Prep 15 mins
Cook 30 mins
Such a delcious way to use fresh nectarines. Served with custard, ice-cream or youghurt. I found this recipe in the paper and this is such a lovely dessert for summer, it would make for a lovely light dessert during the Christmas period, the spices just compliment the nectarines so well. I am also going to try this with plums. I removed the skins after cooking, the skins come off so well, and looks better for presentation.
- 6 nectarines
- 118.29 ml soft brown sugar
- 40 g butter
- 354.88 ml red wine
- 6 whole cloves
- 1 cinnamon stick
- 2 whole star anise
- 3 cm piece orange zest
- Preheat the oven to 200C (fanforced 180C).
- Put the nectarines in ovenproof casserole dish so they fit snugly.
- Scatter with the sugar and dot with the butter. Add the wine, spices and orange zest.
- Cover dish with foil and roast nectarines for 30 minutes, until the fruit is soft.
- Cool nectarines in the syrup, (I refrigerated and served cold).

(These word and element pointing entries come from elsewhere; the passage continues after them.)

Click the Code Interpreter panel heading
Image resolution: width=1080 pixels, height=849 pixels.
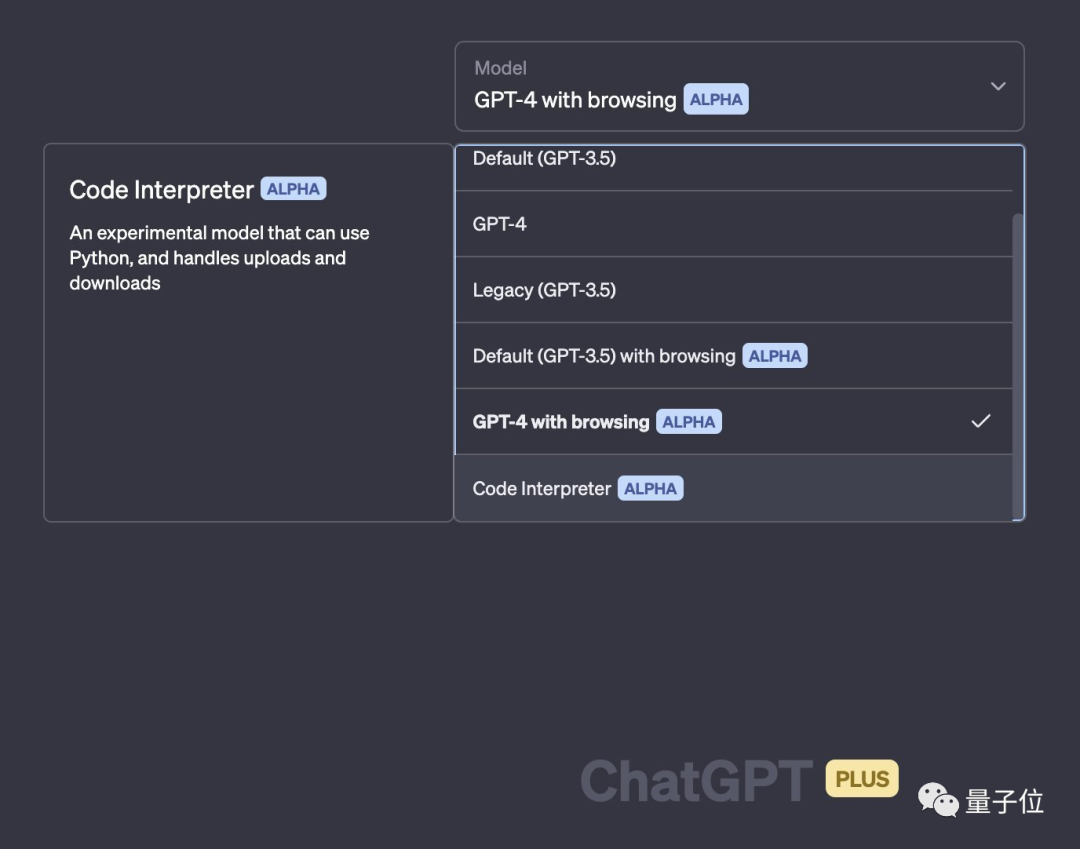click(161, 190)
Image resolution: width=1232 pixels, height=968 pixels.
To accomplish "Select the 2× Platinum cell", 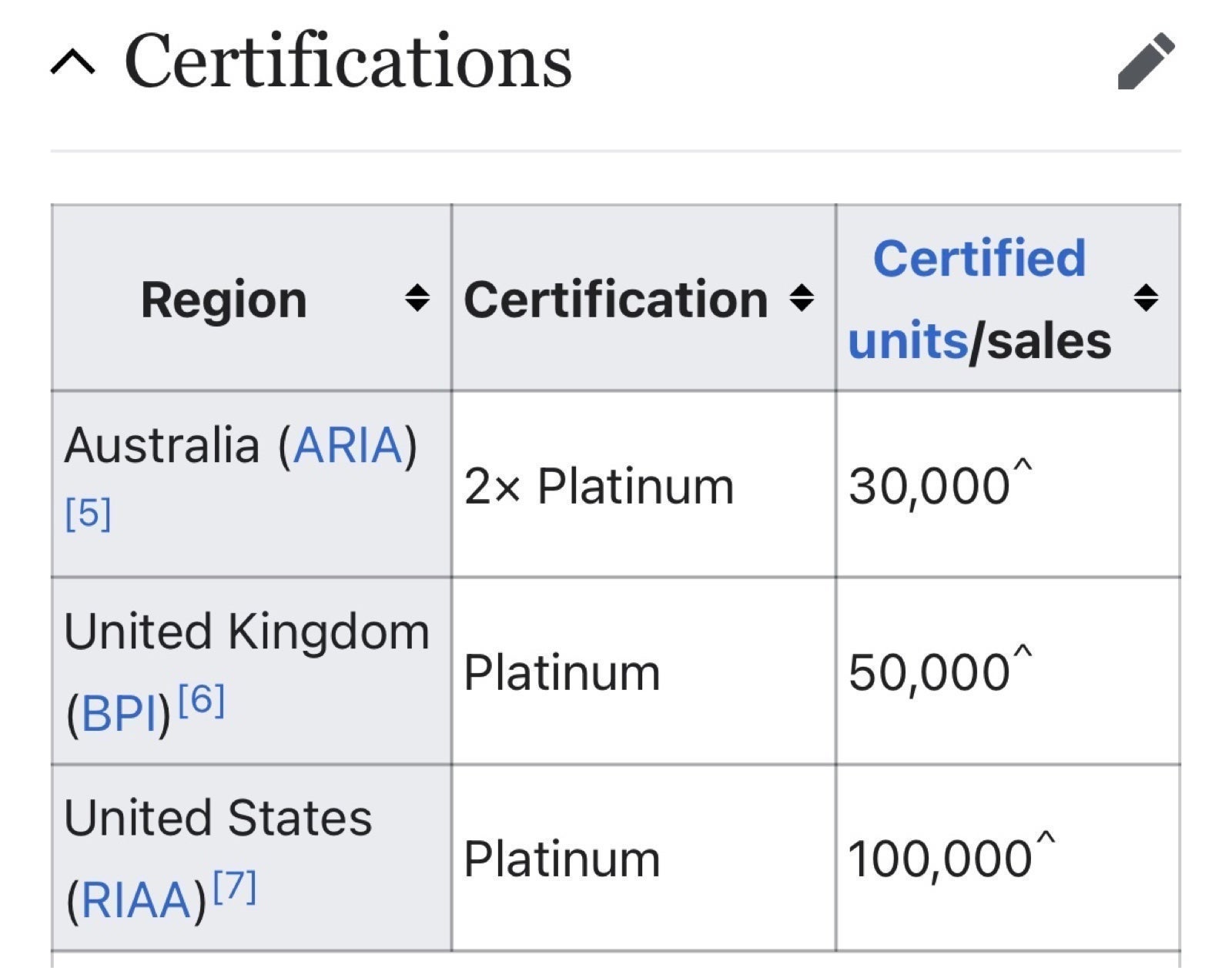I will 644,484.

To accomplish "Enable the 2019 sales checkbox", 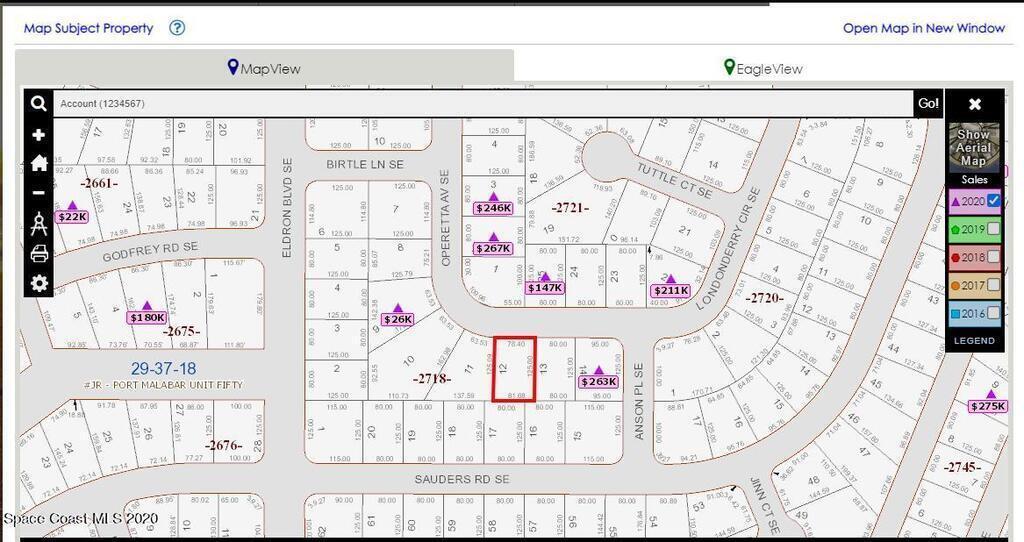I will (x=993, y=229).
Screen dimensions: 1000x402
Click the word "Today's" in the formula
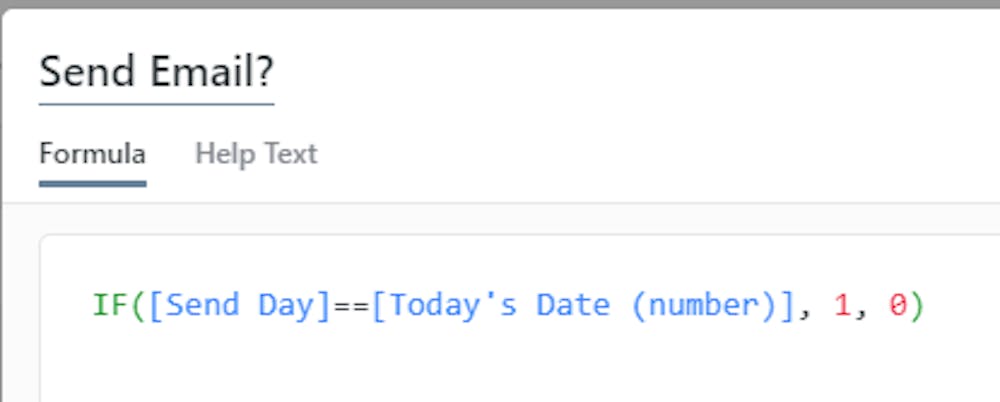pos(453,306)
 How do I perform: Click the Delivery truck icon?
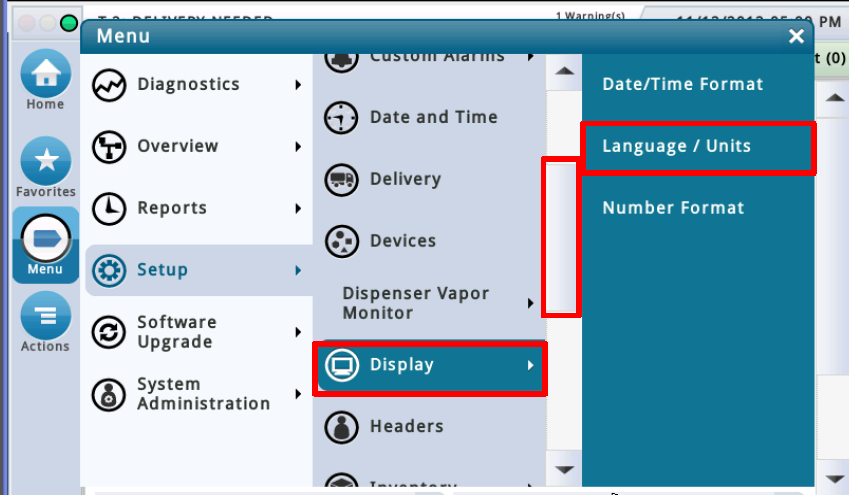coord(342,180)
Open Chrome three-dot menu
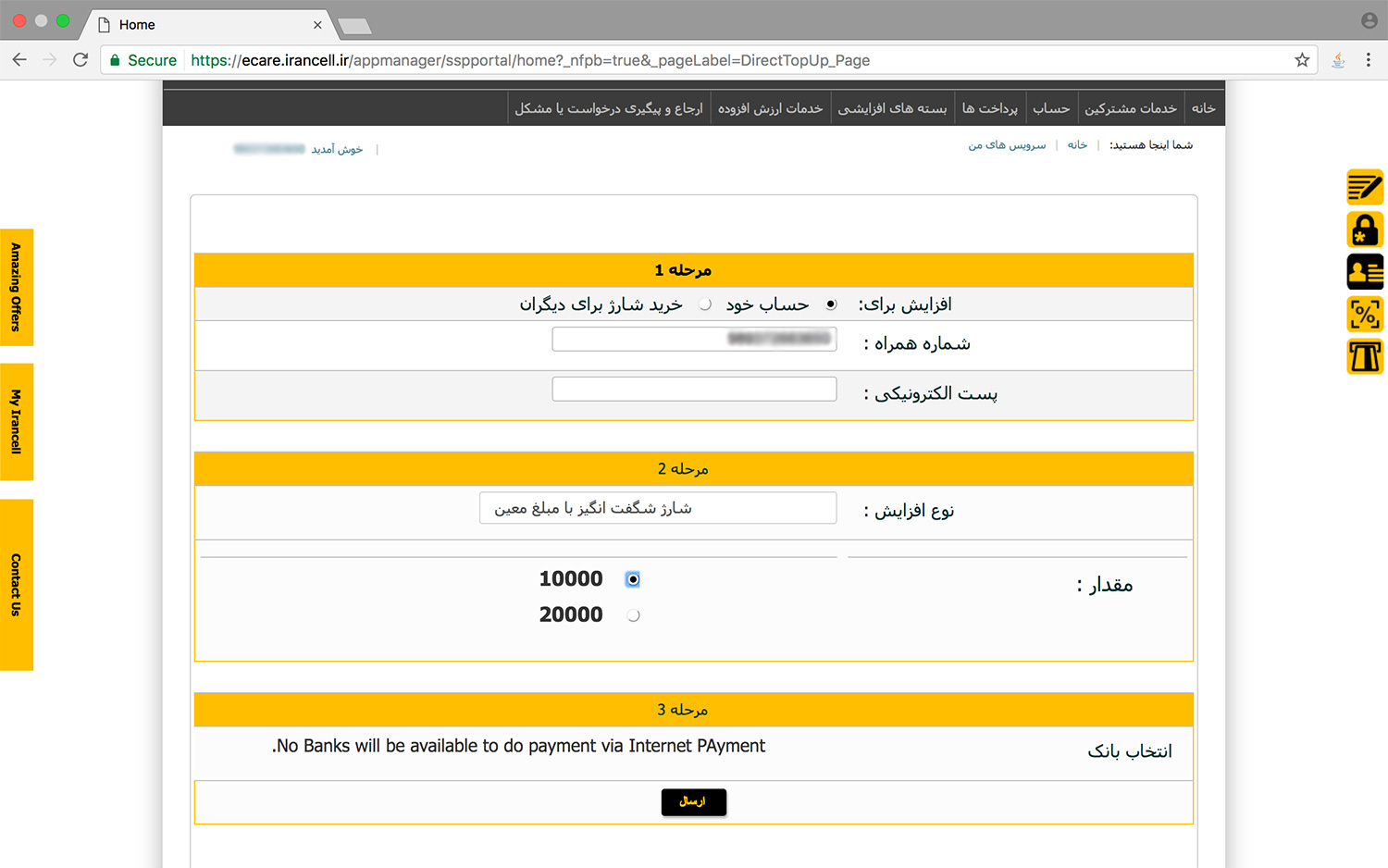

- These can be served on their own or with either yoghurt, ice-cream or custard.
I scaled back for 6 nectarines and my dish was a little on the big side but otherwise made as per recipe using a shiraz but when it came to the time I didn't feel like dessert so served up the the DM and DS - 2 nectarines each and a good dollop of french vanilla yoghurt and the juices (they tasted delectable - yes I had a taste) and they thoroughly enjoyed, thank you Tisme, made for Make My Recipe tag game.
We love nectarines so this was a real winner Tis! I just kept poking them in until the casserole dish was full (10 nectarines!) then continued. I used a VERY light "butter" and it worked fine. After the nectarines were cooked, I tasted the sauce-it was good, but I knew it could be better, so I remove the fruit and reduced it by half-PERFECT!!!!!